# What is expected:
Each entry must be written out again exactly as it stands.

[Supplied data — start]

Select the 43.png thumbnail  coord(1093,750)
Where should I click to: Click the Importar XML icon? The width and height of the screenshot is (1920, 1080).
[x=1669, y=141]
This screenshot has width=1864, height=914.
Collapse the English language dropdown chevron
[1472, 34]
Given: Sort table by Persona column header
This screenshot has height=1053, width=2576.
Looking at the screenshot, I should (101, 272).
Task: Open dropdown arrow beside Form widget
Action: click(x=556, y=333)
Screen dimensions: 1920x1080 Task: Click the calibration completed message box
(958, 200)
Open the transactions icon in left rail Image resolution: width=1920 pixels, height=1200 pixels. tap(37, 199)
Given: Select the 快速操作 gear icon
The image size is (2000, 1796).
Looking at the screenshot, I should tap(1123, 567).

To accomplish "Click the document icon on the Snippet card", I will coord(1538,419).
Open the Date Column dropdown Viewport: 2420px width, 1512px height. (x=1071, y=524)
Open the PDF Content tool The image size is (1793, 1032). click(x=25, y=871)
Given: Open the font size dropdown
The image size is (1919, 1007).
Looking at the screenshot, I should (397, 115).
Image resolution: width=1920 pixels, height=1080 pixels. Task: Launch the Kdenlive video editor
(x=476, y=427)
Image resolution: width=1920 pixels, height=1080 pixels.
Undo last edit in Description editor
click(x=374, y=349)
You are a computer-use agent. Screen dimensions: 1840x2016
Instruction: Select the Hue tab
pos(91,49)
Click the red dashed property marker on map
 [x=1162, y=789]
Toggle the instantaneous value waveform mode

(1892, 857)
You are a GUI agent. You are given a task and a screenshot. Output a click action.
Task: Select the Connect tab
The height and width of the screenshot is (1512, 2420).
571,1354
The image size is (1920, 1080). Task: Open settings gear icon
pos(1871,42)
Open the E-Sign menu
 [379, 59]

[Supplied data — finish]

# Written response:
Select the 43.png thumbnail  coord(1093,750)
Where should I click to: Click the Importar XML icon? The width and height of the screenshot is (1920, 1080).
[x=1669, y=141]
This screenshot has width=1864, height=914.
Collapse the English language dropdown chevron
[1472, 34]
Given: Sort table by Persona column header
This screenshot has height=1053, width=2576.
Looking at the screenshot, I should (101, 272).
Task: Open dropdown arrow beside Form widget
Action: click(x=556, y=333)
Screen dimensions: 1920x1080 Task: Click the calibration completed message box
(958, 200)
Open the transactions icon in left rail Image resolution: width=1920 pixels, height=1200 pixels. tap(37, 199)
Given: Select the 快速操作 gear icon
The image size is (2000, 1796).
Looking at the screenshot, I should tap(1123, 567).

To accomplish "Click the document icon on the Snippet card", I will coord(1538,419).
Open the Date Column dropdown Viewport: 2420px width, 1512px height. (x=1071, y=524)
Open the PDF Content tool The image size is (1793, 1032). click(x=25, y=871)
Given: Open the font size dropdown
The image size is (1919, 1007).
Looking at the screenshot, I should (397, 115).
Image resolution: width=1920 pixels, height=1080 pixels. Task: Launch the Kdenlive video editor
(x=476, y=427)
Image resolution: width=1920 pixels, height=1080 pixels.
Undo last edit in Description editor
click(x=374, y=349)
You are a computer-use agent. Screen dimensions: 1840x2016
Instruction: Select the Hue tab
pos(91,49)
Click the red dashed property marker on map
 [x=1162, y=789]
Toggle the instantaneous value waveform mode

(1892, 857)
You are a GUI agent. You are given a task and a screenshot. Output a click action.
Task: Select the Connect tab
The height and width of the screenshot is (1512, 2420).
571,1354
The image size is (1920, 1080). Task: Open settings gear icon
pos(1871,42)
Open the E-Sign menu
 [379, 59]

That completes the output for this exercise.